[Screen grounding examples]

----

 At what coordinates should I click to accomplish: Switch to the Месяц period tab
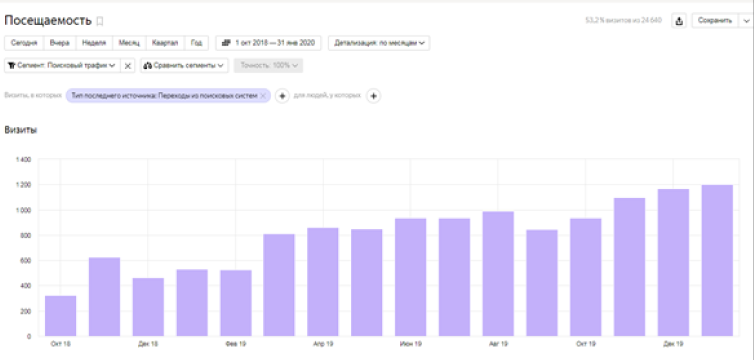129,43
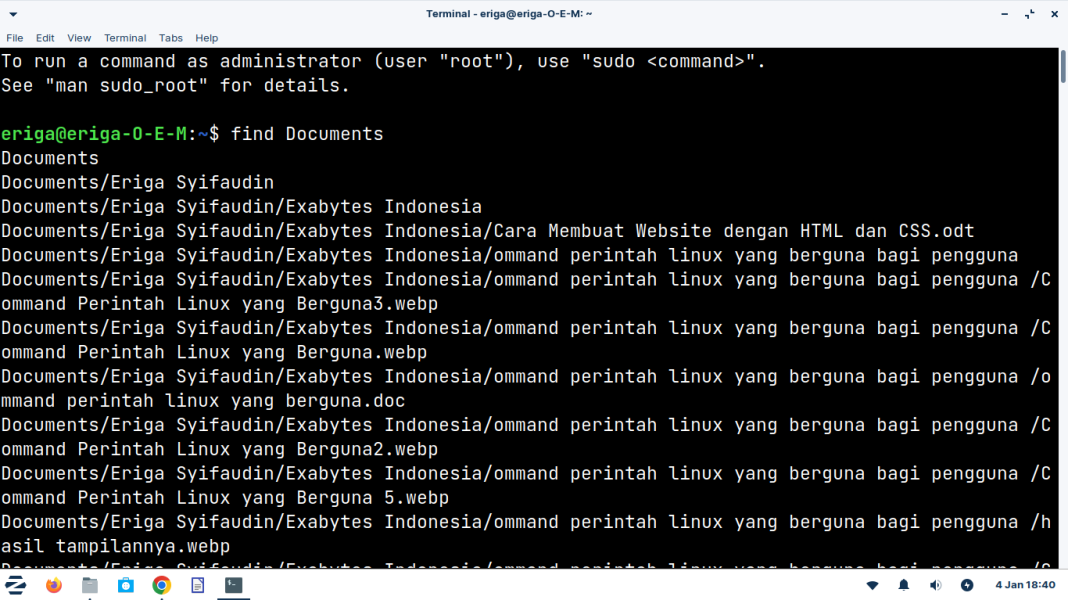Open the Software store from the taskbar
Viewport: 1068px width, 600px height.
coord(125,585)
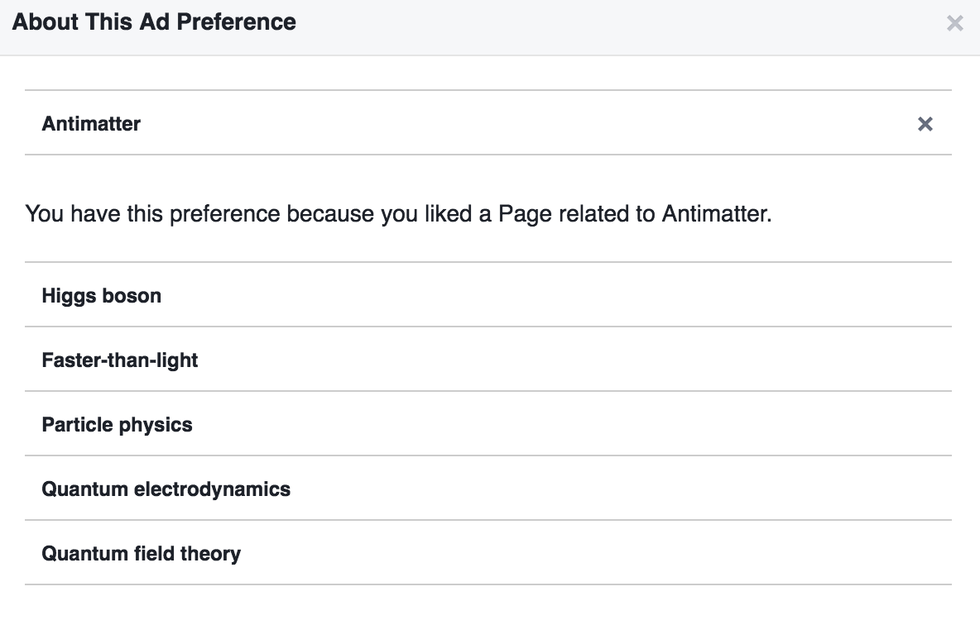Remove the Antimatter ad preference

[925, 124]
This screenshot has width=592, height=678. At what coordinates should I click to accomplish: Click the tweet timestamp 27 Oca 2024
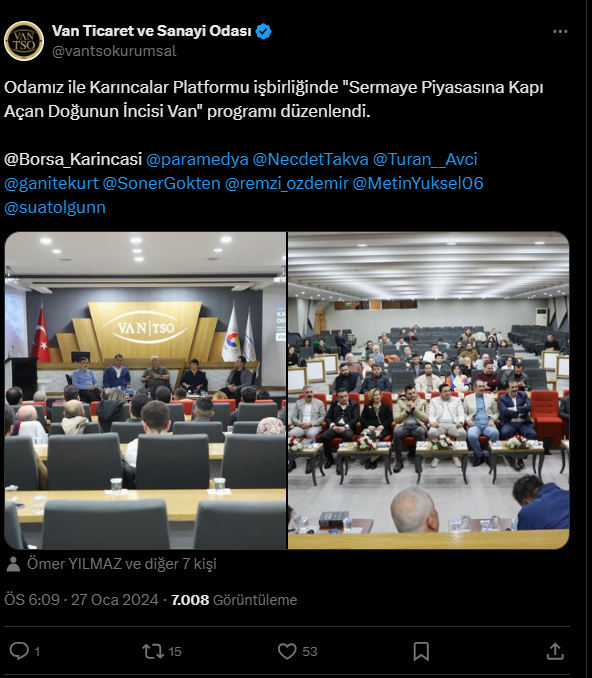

----

Return each line of the material above verbatim, leaving out the pictures.

 At what coordinates should I click to accomplish: Switch to the Месяц period tab
129,43
Open the Software store from the taskbar
Viewport: 1068px width, 600px height.
coord(125,585)
Remove the Antimatter ad preference

[925, 124]
This screenshot has width=592, height=678. At what coordinates should I click to accomplish: Click the tweet timestamp 27 Oca 2024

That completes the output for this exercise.